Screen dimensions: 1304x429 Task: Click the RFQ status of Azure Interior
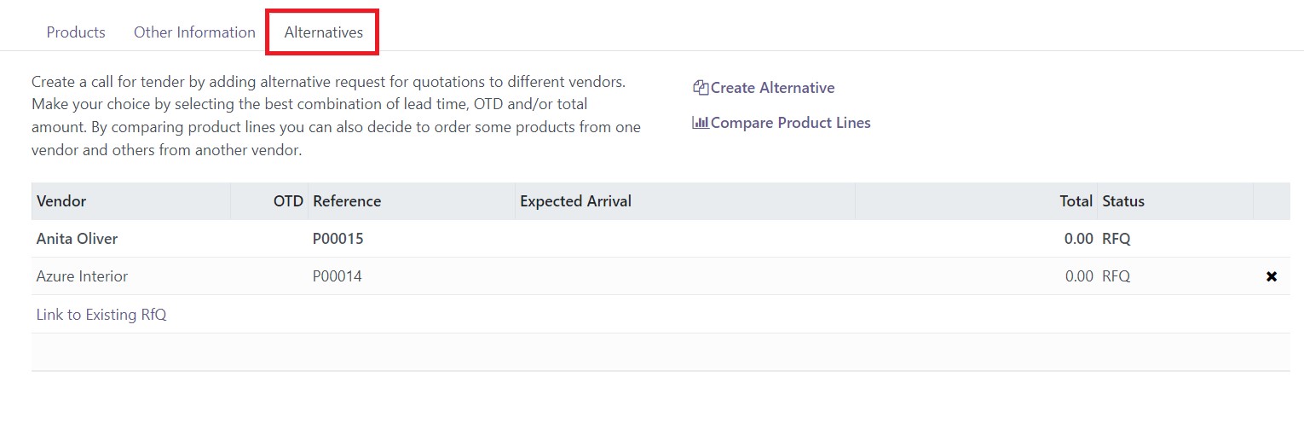(x=1116, y=276)

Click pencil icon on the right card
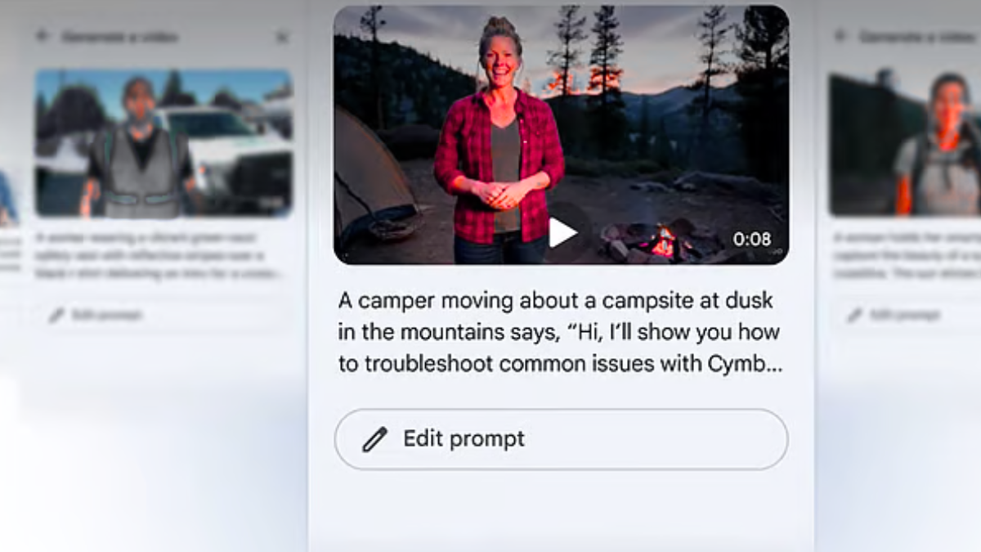pos(853,315)
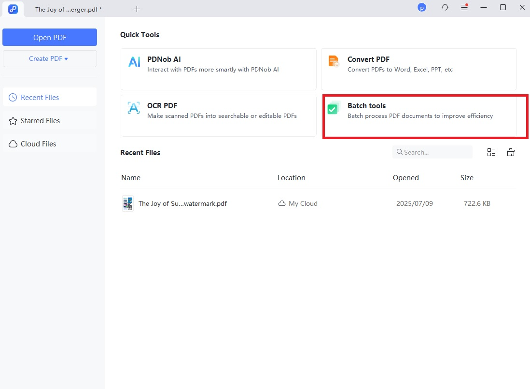Click the PDNob home logo icon

[x=13, y=9]
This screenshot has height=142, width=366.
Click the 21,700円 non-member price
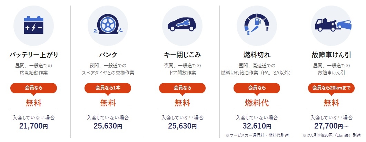[x=33, y=126]
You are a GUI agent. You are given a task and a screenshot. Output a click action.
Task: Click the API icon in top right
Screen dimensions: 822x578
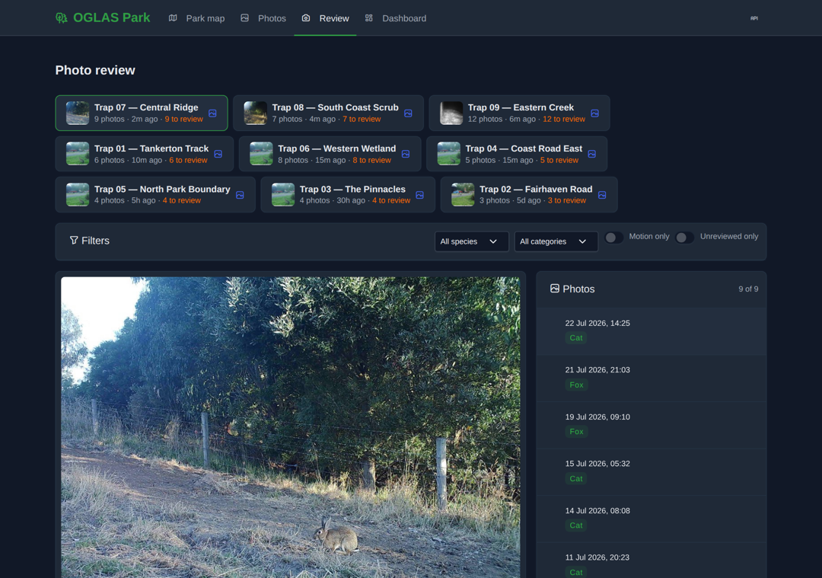(x=754, y=18)
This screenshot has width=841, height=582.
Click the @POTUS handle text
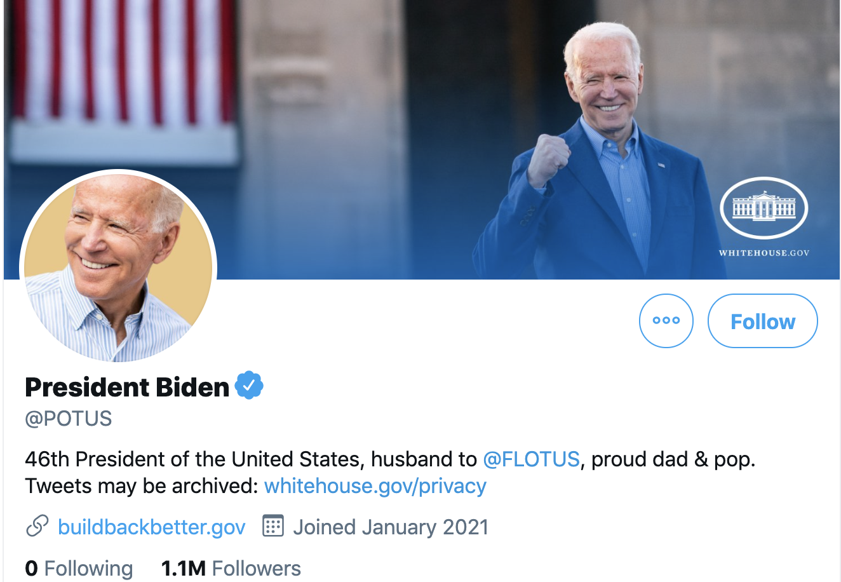[69, 419]
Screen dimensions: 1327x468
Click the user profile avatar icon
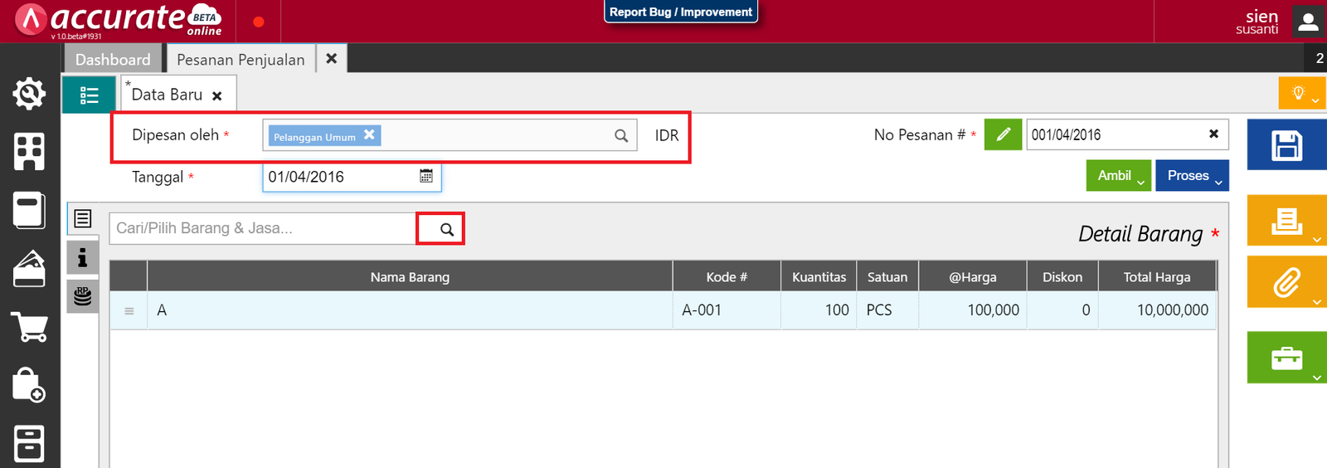[x=1308, y=22]
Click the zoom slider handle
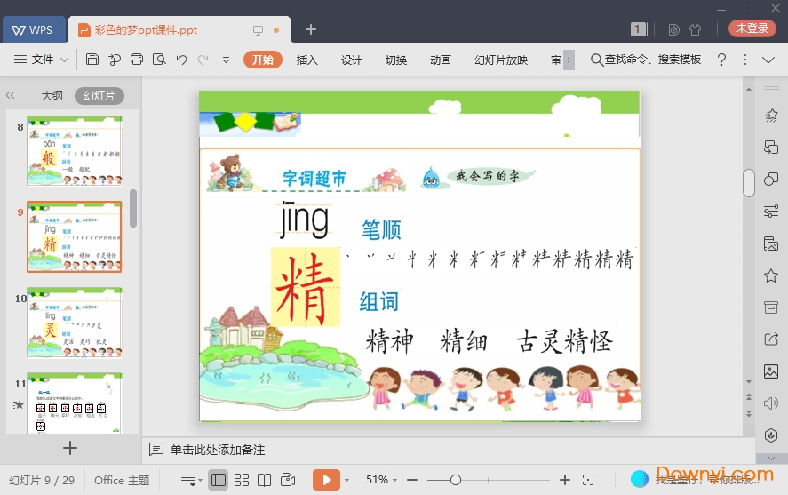788x495 pixels. tap(456, 480)
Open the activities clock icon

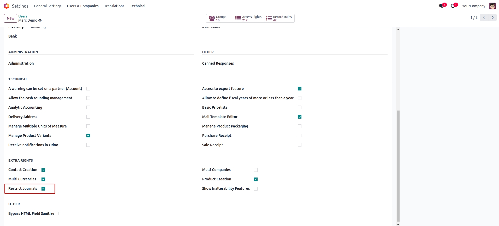(x=453, y=6)
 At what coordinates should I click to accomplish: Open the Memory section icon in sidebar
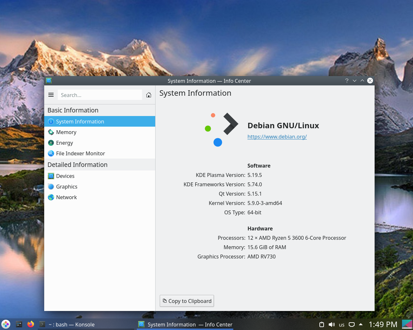(x=51, y=132)
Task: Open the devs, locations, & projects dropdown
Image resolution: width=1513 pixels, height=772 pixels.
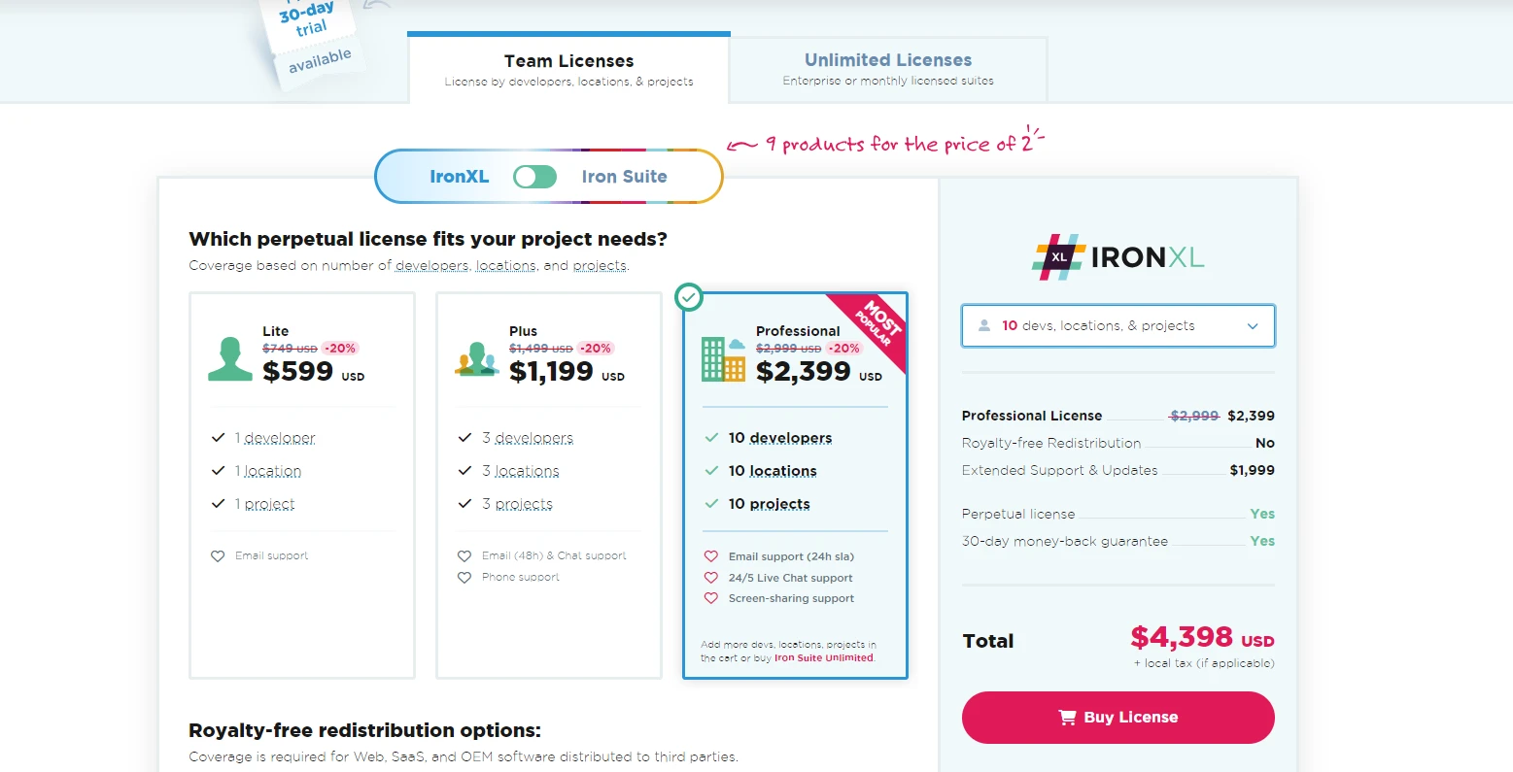Action: [1118, 326]
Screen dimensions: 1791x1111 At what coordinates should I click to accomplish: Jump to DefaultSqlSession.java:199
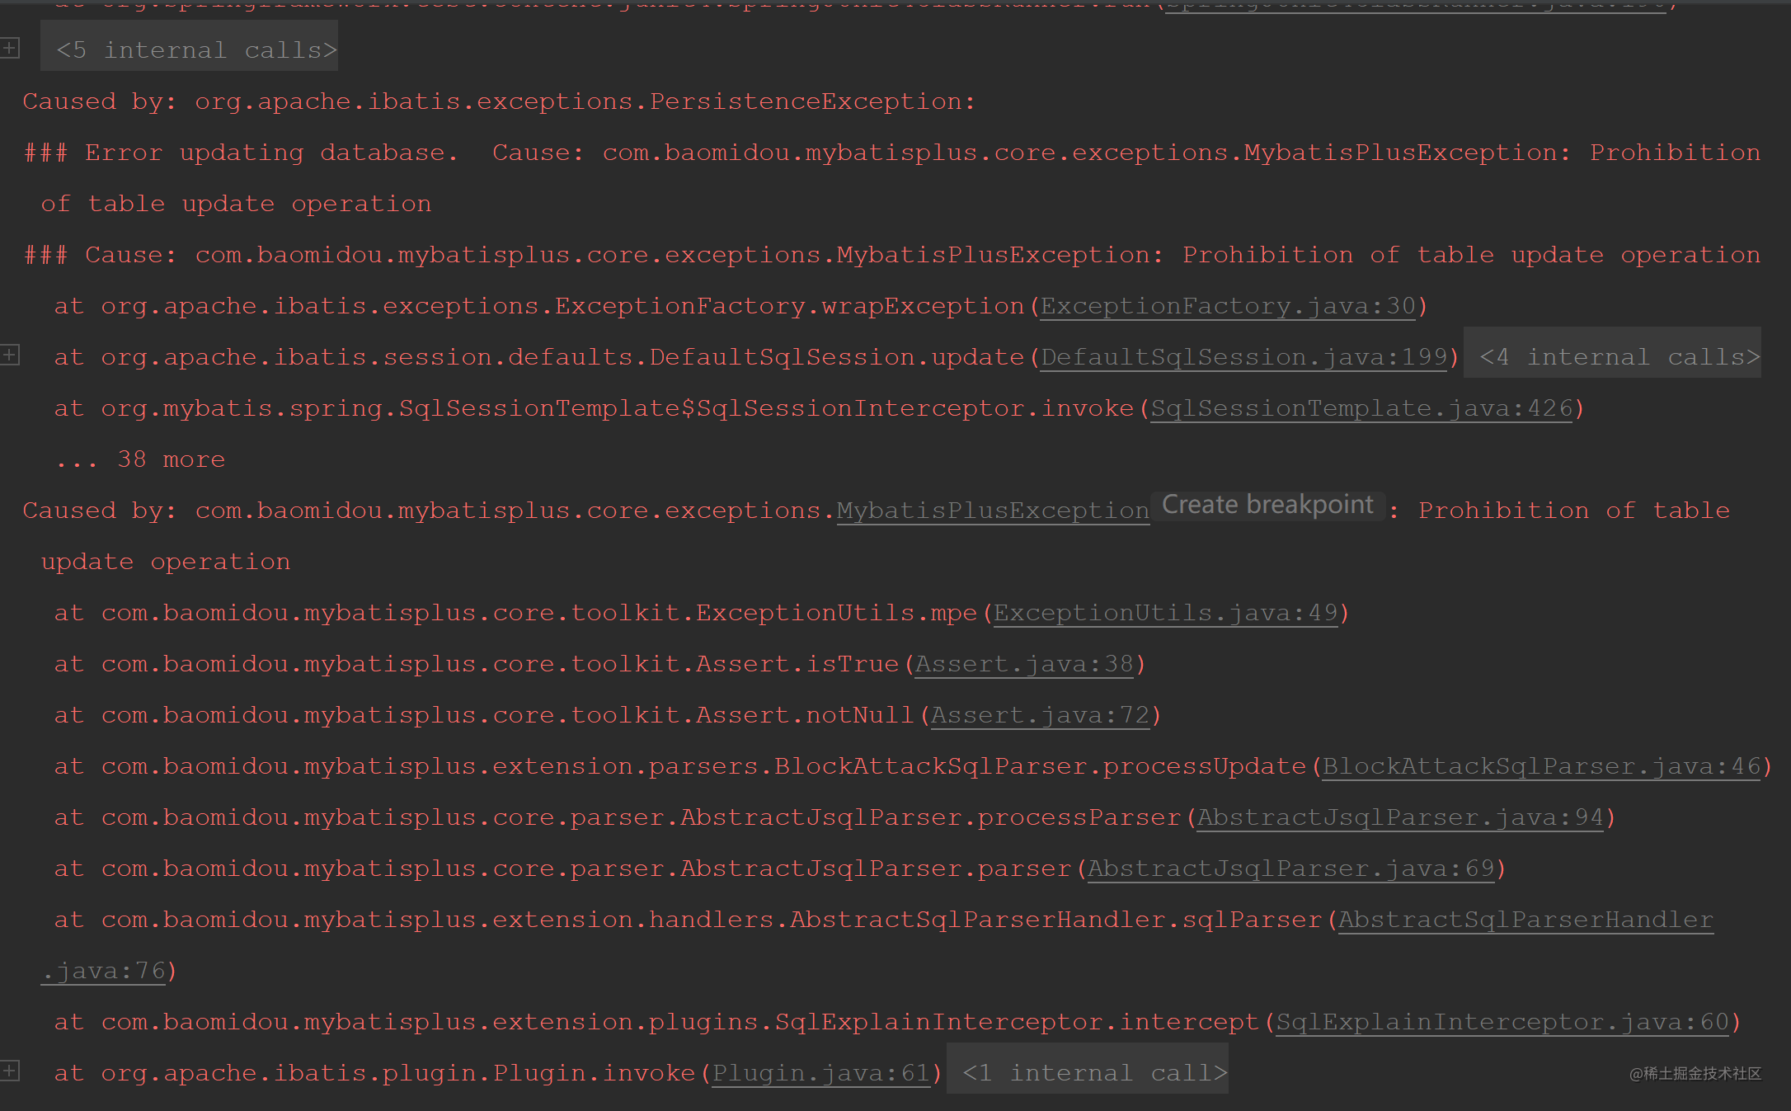pos(1243,357)
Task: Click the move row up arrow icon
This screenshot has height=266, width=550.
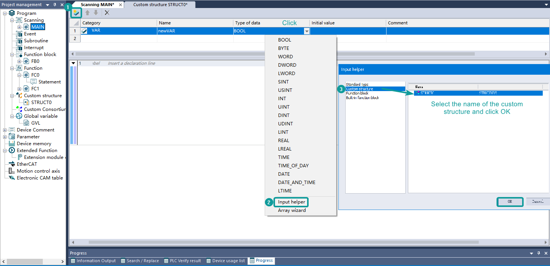Action: [x=87, y=13]

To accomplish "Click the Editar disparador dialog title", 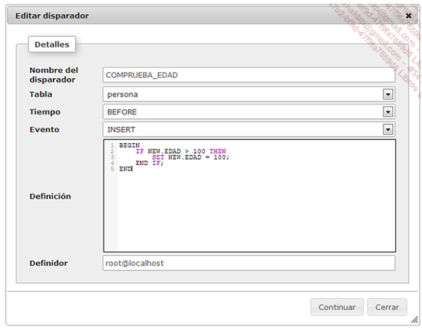I will click(51, 15).
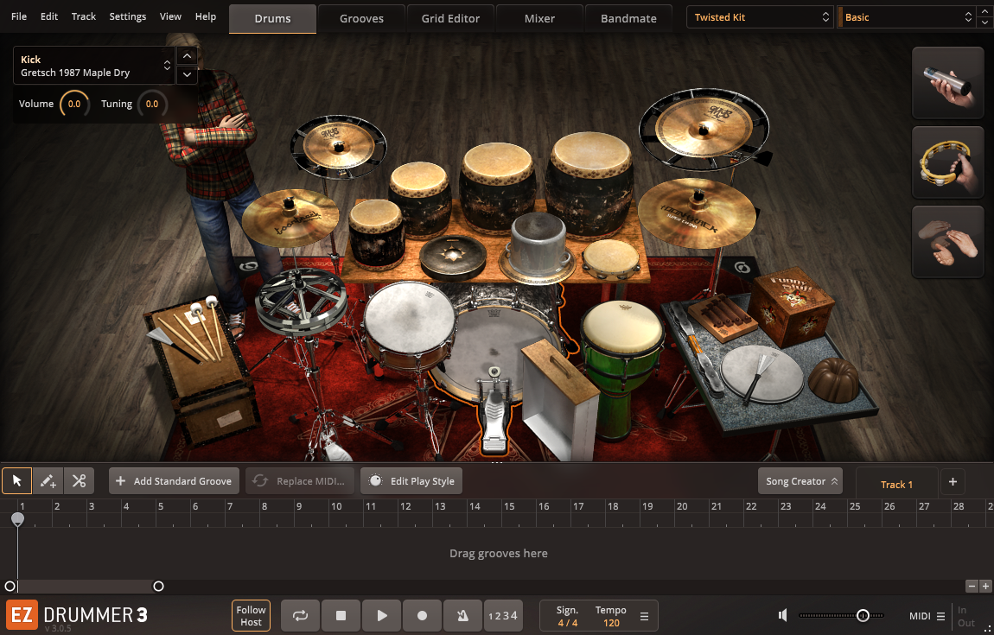Image resolution: width=994 pixels, height=635 pixels.
Task: Toggle the loop playback button
Action: coord(300,616)
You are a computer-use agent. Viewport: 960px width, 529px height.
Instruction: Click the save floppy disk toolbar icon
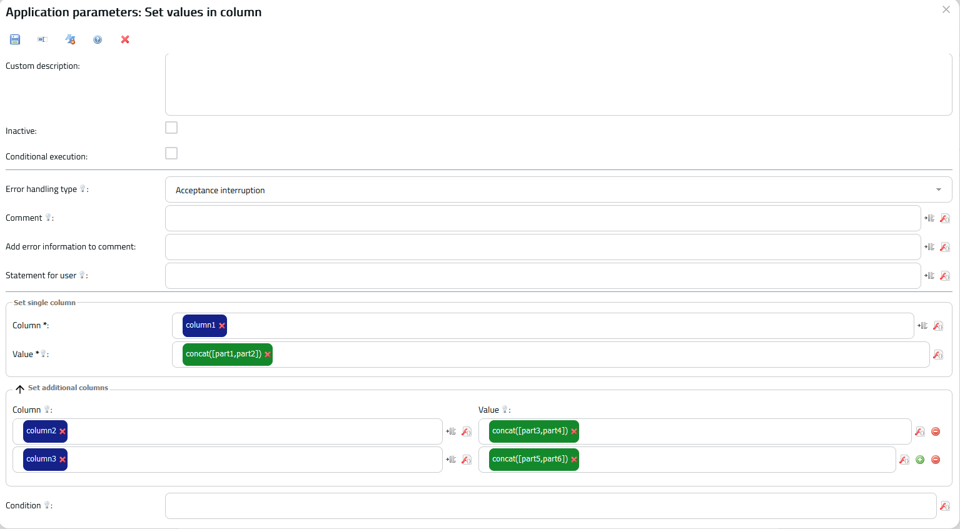click(x=15, y=39)
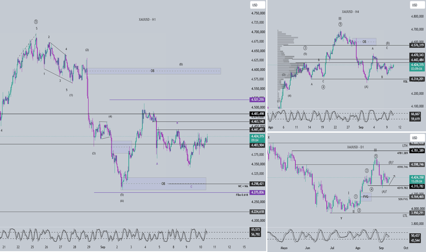This screenshot has height=252, width=426.
Task: Select the purple 4.521,255 price line label
Action: tap(257, 100)
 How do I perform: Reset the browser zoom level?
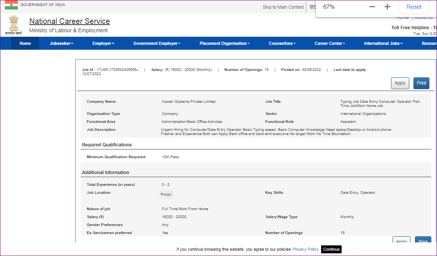[414, 6]
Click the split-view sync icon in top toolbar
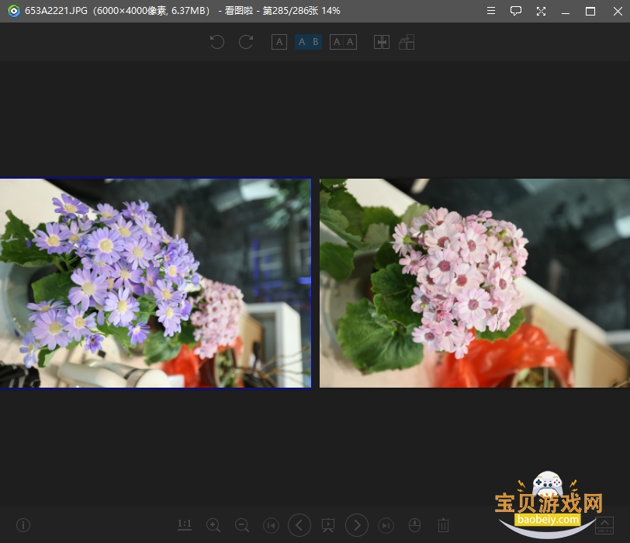 pos(382,42)
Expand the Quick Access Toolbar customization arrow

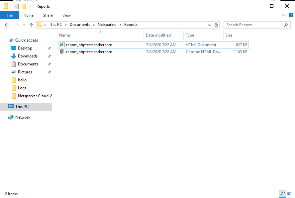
--- --- ---
_WHAT YOU NEED TO DO:_ For this exercise, gather every line of the data that contains the word "arrow".

_OUTPUT FOR THIS TASK:_
Task: Click the move row up arrow icon
Expand the Quick Access Toolbar customization arrow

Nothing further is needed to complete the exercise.